Extrait de l'œuvre

L'île des mutinés du Bounty

L'île de Pitcairn, dans l'Océan Pacifique - image satellite de la NASA
L'île de Pitcairn, dans l'Océan Pacifique - image satellite de la NASAInformations[1]

Dans le roman intitulé "Barcelona !", Grégoire Polet crée le personnage de Pere Català, un navigateur solitaire qui a entrepris un tour du monde à la voile, et se retrouve devant l'île de Pitcairn, en plein Océan Pacifique...

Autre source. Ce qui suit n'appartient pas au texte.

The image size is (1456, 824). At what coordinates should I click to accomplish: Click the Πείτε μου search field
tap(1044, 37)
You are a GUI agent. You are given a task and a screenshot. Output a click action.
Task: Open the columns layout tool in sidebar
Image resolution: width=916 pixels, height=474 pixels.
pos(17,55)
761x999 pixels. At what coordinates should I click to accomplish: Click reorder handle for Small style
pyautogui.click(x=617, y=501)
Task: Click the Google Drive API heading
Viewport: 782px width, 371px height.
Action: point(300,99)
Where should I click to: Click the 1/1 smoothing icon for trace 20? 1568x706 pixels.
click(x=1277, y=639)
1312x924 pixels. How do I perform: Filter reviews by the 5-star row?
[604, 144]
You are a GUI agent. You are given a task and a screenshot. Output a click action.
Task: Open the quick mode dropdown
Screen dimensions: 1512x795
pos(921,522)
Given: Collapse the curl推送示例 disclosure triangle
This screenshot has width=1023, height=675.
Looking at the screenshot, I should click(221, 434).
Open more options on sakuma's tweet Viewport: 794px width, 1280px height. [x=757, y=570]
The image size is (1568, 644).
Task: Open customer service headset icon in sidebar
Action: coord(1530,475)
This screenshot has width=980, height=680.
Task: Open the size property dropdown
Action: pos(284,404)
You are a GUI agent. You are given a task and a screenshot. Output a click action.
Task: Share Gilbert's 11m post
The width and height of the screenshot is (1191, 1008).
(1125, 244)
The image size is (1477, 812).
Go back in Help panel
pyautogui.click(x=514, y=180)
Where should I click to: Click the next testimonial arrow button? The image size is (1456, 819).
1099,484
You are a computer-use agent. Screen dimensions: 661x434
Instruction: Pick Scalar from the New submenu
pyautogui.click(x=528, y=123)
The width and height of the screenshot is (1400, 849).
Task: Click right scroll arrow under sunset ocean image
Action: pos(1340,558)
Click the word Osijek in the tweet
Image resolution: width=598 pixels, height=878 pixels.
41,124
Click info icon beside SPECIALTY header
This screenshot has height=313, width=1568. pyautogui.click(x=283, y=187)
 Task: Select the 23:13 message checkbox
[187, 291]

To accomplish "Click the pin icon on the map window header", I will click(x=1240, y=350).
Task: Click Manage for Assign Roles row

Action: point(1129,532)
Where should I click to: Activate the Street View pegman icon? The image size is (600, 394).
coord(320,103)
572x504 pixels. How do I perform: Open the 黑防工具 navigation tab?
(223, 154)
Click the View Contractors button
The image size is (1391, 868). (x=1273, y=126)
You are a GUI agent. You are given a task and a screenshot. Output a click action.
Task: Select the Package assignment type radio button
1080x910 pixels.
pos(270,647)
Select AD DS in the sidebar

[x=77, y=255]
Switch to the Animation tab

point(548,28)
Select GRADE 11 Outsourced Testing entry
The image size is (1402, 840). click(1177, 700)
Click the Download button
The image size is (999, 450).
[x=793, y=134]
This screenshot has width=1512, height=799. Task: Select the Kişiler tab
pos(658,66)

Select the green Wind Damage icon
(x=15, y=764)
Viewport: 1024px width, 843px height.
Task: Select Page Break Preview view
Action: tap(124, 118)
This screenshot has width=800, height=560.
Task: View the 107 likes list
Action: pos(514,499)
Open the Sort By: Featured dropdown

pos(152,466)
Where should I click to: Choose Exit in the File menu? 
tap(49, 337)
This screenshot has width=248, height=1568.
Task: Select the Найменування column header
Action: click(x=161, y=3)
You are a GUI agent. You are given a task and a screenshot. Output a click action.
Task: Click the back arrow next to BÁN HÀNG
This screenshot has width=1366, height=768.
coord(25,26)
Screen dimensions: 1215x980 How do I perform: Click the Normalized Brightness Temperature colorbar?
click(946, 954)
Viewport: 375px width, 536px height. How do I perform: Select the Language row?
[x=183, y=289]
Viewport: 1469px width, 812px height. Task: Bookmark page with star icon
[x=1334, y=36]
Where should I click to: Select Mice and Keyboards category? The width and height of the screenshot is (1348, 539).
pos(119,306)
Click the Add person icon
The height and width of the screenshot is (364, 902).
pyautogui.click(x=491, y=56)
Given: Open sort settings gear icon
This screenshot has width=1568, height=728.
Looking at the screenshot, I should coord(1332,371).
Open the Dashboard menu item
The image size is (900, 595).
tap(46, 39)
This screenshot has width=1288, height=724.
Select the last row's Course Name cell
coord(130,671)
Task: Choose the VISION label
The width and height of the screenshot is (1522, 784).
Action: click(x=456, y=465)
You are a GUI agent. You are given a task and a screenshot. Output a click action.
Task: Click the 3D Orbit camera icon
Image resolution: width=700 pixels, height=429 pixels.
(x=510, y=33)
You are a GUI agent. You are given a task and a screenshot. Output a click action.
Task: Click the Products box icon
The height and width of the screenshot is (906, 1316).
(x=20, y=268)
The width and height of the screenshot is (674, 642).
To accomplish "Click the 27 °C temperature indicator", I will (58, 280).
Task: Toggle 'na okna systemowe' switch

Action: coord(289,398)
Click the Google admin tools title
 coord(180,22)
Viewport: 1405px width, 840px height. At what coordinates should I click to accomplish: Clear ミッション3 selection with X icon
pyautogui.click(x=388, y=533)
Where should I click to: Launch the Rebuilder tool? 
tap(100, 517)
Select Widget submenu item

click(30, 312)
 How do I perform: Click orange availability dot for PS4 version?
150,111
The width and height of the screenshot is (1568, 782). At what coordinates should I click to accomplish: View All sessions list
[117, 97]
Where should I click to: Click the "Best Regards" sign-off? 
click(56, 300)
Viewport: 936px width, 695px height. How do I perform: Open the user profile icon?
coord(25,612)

On n'aborde pas Pitcairn. C'est impossible sans se fracasser sur les rochers. On mouille l'ancre à un petit mille et on attend le canot taxi. Trop sauvage, battue par les vents, hérissée de pièges, avec un vague chenal naturel en serpentin. Pas une bouée. c'est l'îlot où les mutinés du "Bounty", en mille sept cent quelque chose, après avoir zigouillé leur capitaine et le reste de l'équipage, se sont réfugiés, avec quelques femmes prises sur Tahiti et quelques hommes pour servir d'esclaves. Fletcher Christian, chef des mutins, naviguait depuis des jours sur le bateau sanglant, avec pour seul objectif de s'éloigner le plus possible de toute terre connue et de trouver un refuge écarté de toute route par où un navire de Sa Majesté le Roi d'Angleterre pourrait passer, aborder, les trouver et, eux-mêmes ou leur descendance, les attacher au gibet. Car il s'agissait bien d'avoir une descendance, et les femmes tahitiennes avaient été prises pour ça. Pitcairn se dressa à l'horizon des jours et des nuits, le "Bounty" s'y brisa la coque, on mit pied à terre, on brûla le navire, pour que tout lien à jamais soit rompu avec le monde qu'ils avaient rejeté. On fonda une ville de six maisons, Adamstown, le lieu d'Adam, noyau d'une humanité recommencée, minuscule, qui devait ressembler à celle de Caïn. Les esclaves moururent, peut-être de mauvais traitements, peut-être parce qu'ils voulaient les femmes. Les femmes eurent des enfants, et la communauté de traîtres survécut et survit encore, là, devant, sur le rocher, sous la demi-lune, à un petit mille du bateau de Pere Català. Réintégrés depuis à la couronne anglaise, amnistiés, les descendants, alimentés même par les impôts londoniens, mais fiers et farouches et, probablement, sur cette lugubre lame de pierre battue par les vents, le plus petit, le plus inutile et le plus mélancolique de tous les peuples de la terre.

Pere voulait connaître ça un jour dans sa vie. Et certainement maintenant.

Grégoire Polet, "Barcelona !", éditions Gallimard, 2015, p. 301-302.